靱住吉神社の造り人形 『西区むかしの物語』から

 住吉神社の人形祭りは大阪の夏の風物誌であった。各町内一箇所ずつ、舞台を仮設して、塩干魚で作った人形を奉納した。人形の衣装の材料は全て塩干魚類であり、それに干エビやゴマメなどで絵付けされており、さらに海藻類やスルメでいろいろと飾り付けで、その年の人気のあった芝居や小説の主人公などの等身大の人形に仕立てて見物人を楽しませていた。ところが材料が材料だけに、特有の臭気が漂う中に、多くの蠅が集まってきて、ものすごいことになっていた。見物人はそれぞれ、団扇を持って蠅を追い払いながら練り歩いたと言う。
 写真は楠公父子の別れの場。


 元和八年(1622)津村葭島の開発に乗り出し、移転。新靱町、新天満町、海部堀町の三町を形成。


 元和八年、塩魚商人である淀屋庵と鳥羽屋善七の両名が代表となり、津村の葭島の開発を企て、時の町奉行嶋田越前守、久貝因幡守へ願い出て、許可を得た。その結果、旧地より一同新開地に移住し、三町が造成された。淀屋庵は、中之島の開発者淀屋常安の子で、十三町(中央区大川町)住み、玄庵とも称した。
 かくして靱の開発が行われたが、三町は海上よりの荷物の扱いには不便な点があった。そこで寛永五年(1624)再び町奉行所に願い出て、三町の間に運河を開く許可を得た。この川は南の阿波座堀川より起こり、海部堀町の東側で直角に曲がり、西へ流れて百間堀川に入るものであった。屈折点を永代浜とよび、塩魚荷物の荷に揚場とするものであった。

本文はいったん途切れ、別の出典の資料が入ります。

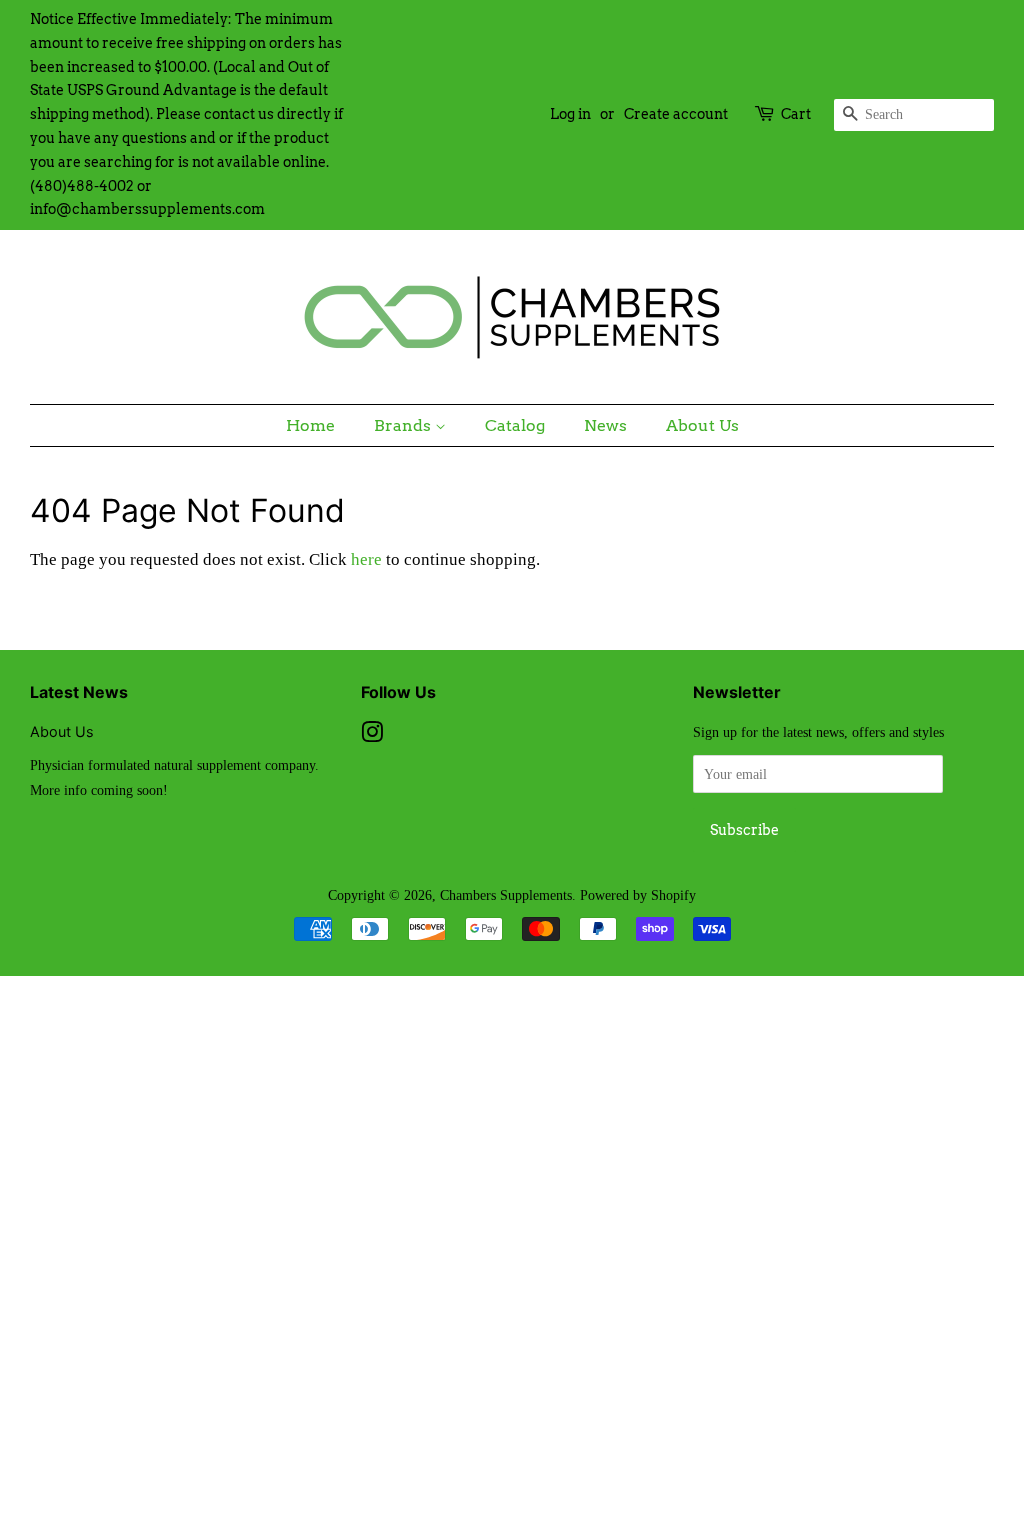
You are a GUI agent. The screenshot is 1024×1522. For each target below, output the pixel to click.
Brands (404, 425)
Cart (796, 114)
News (605, 425)
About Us (702, 425)
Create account (676, 114)
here (366, 559)
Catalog (515, 425)
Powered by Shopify (638, 895)
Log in (570, 114)
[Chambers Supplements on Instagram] (372, 736)
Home (310, 425)
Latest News (79, 692)
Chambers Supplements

 運河の曲がり角を永代浜と呼んだ。全国から塩干魚・干鰯の荷が永代浜に陸揚げされるようになった。
 時がたつに連れて、塩干魚・干鰯を扱う業者が増えて、三町から隣接町へと広がっていった。

 一方、享保年間(1715〜) 海部掘川沿いの材木商は立売掘や西横掘方面に移転していった。その後を襲った塩魚商は水運の便もあって、多いに栄えたが、靱開発当初からの塩魚問屋は営業面ではおされぎみであった。さらに、新天満・新靱両町の「由緒」を持ちたいと願うようになり、二町には、新参者として反対する者も多かったが、この三町以外でも新たに問屋業を開く者もあり、三町同時に開発されたものとして、結合して相たすけ、三町問屋のブランドを共有した。


 
  前述のように元和八年(1622)靱の塩干魚商は敬三町を開発して営業をはじめ、当初は新靱町・新天満町の両町に店を開き、海部掘川町には主として材木商人が居住していた。しかし同町はさきの両町に接しているのみならず、塩魚を積み登る小船が海部掘川を遡って着船する便利な土地であるため、塩魚問屋や仲買店でここで開業する者が次第に増加し、享保年間(1716〜35)の頃には、材木商は立売掘や西横掘方面に移転して、遂に全町すべてが塩魚店となったばかりでなく、隣町の敷屋町にも進出する繁栄振りであった。
 海部掘川町の塩魚商は、舟運に恵まれた場所であるため大いに栄えたが、新天満・新靱両町の問屋は、靱閲発当初よりの塩魚問屋であるとの誇りを持ち、海部掘川町の問屋を目して「浜問屋」と軽視したが、営業上では却って浜問屋に圧迫される有様であった。このため延享年問(1744〜47)に至って、新靱町・新天満町の問屋が、古来よりの由緒をもって町奉行に年頭八朔の祝詞を上ることを許されたさいに、海部堀川町の問屋もこれに加入し、共々町奉行に祝詞を上る資格を得たいとした。しかし両町問屋中には両町塩魚問屋の由緒と営業に割込むものとして反対するものが多かったが、三町は同時に開発されたものであり、かつ浜問屋開業以後相当年数も経ち、浦々へ対しての仕入銀も多く、かつ近年他所浜々にて新に問屋業を開く者すらあるとのことで、三町が結合し相助けるべきであるとして、三町問屋の名を用いることとなった。当時の営業には、ただ実力だけでなく、飽く迄も「由緒」や「仕来り」あるは「分」が尊重され、仲間全体の諒解が必要で、すでに営業上でも有利な立場にあった海部掘川町も両町の問屋に対し、将来両町の意に従うことを約し、我意を主張せずとの誓約を入れて、漸く加入を許された。
 当時の塩魚問屋の規約中、もっとも古いものとして、元文二年(1737)の「三町問屋商法につき定書」があるが、当時の商慣習や中貫の関係をみる事例として、『大阪商業史資料』に掲載されている。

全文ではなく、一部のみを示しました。